見付かれば終わり、だが彼にとっては今さら捕まろうがどうでもいい事だった。

「さて、そろそろ行くか…」彼はゆっくり立ち上がり言った、

「この場所とも今日でお別れか…お前も俺も結局世の中に馴染めなかったな…」そう呟き彼は暗い波打ち際に向け歩き出した。


4月16日


とあるアパートの一室、

「だーかーら!そうじゃなくて!私の留守中になんで勝手に料理したのか聞いてんの!」姉の桜に強く怒鳴られて半べそをかきながら「お姉ちゃんが…昨日…ハンバーグ食べたいって…言ってた…から…」と火傷した右手を冷やしながら答えた、「だからってあんた料理したことないんだし…昨日包丁の切り方教えてて手切ったばっかでしょ…しかも今日は火傷…散々ね」呆れながら泣きそうな妹を見て「でも無事で良かったわ」と慰め、「海…行く?」姉の問いに小さく頷き、二人は部屋を跡にした。

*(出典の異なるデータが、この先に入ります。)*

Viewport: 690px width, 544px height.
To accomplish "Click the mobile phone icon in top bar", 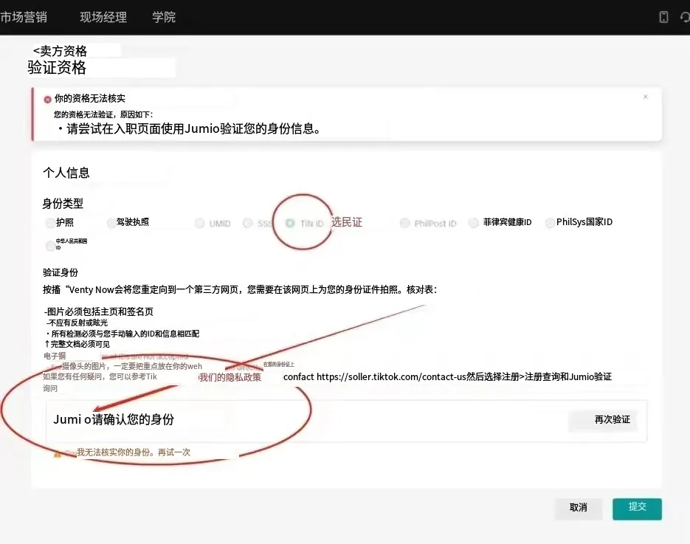I will (x=663, y=17).
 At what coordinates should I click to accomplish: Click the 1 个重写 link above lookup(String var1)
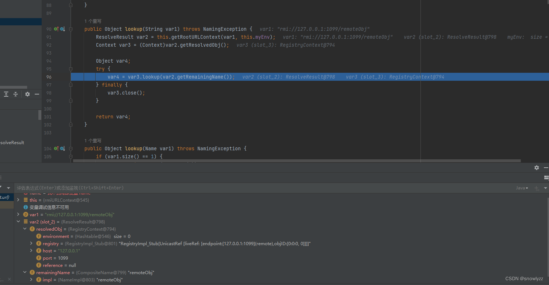tap(93, 21)
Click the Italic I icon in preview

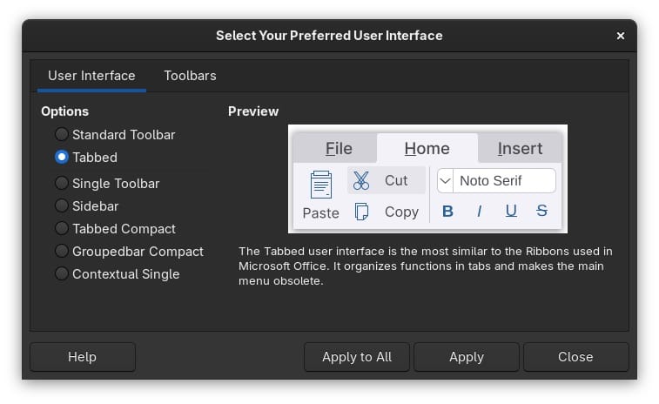coord(479,211)
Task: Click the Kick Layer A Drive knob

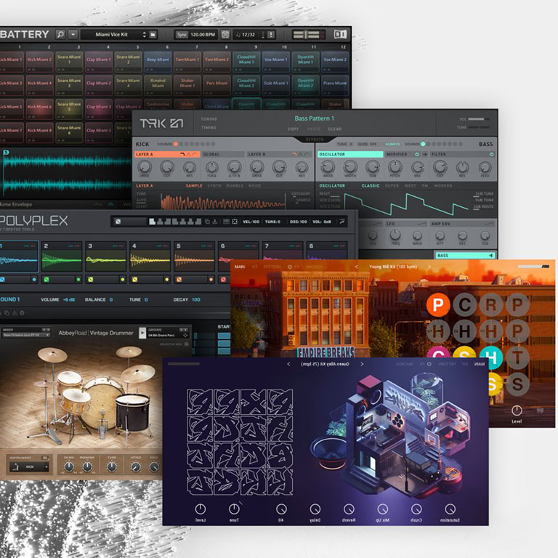Action: [x=145, y=167]
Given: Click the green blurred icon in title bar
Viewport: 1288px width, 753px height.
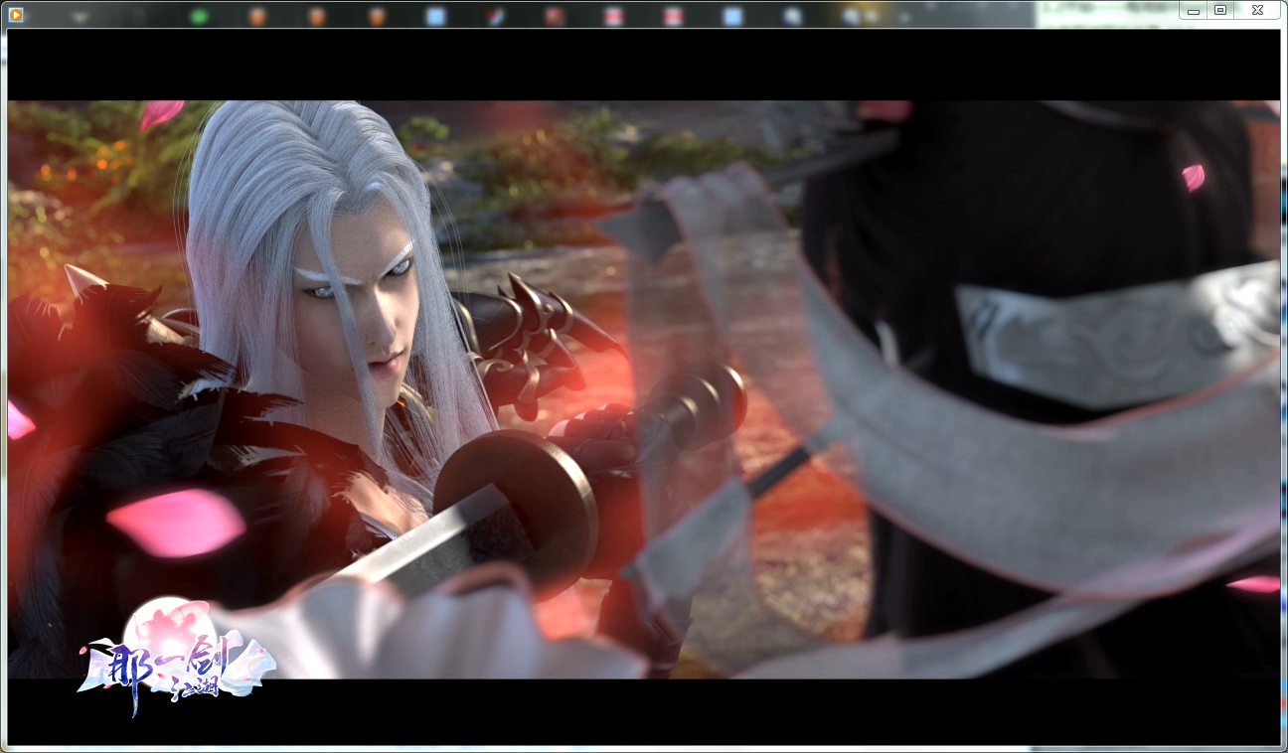Looking at the screenshot, I should (x=199, y=17).
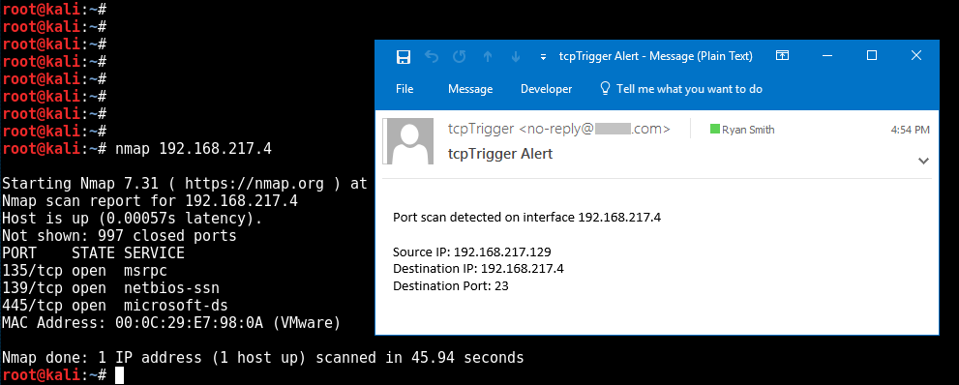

外に出ると日がまだ少し高い位置にあったためかなり明るかった、アパートの駐車場に止めてある車に乗り込み、「えっと…アクセルってどっちだっけ…」「もう…お姉ちゃんったら免許取りたてなんだから歩いて行けば良いのに…海すぐそこだし」すっかり泣き止んだ未来が桜に言った「うるさいわね、良いじゃない、運転の練習に付き合いなさいよ」未来は正直かなり不安だったが、急発進した勢いでシートに押し付けられた、あまりにも痛かったため嬉しそうな姉を睨みながらポケットから出した携帯をいじり始めた。

「それにしても海なんて久しぶりねぇ…」運転に集中していた桜が急に話しかけてきた、しかし顔はしっかり前を向いていた、

「そうだね、いつも辛い事とかあったらいつも行ってたもんね」携帯をさわりながら返した、「そういえばあそこの海岸、コンビナートになるんだっけ?酷いよねーあんな良い景色独り占めするなんて」

「え?そうなの!?」桜はいきなりこっちに向いてきたため、慌ててすぐに前を向かせた、「ちゃんと前見てて!!事故るよ!」「あはは…ごめんって」軽く返してきた姉に若干ムッとしたが、目の前にフェンスで囲まれた海岸が見えてきた為、二人で車から降り、その夕焼けの美しさに見とれた。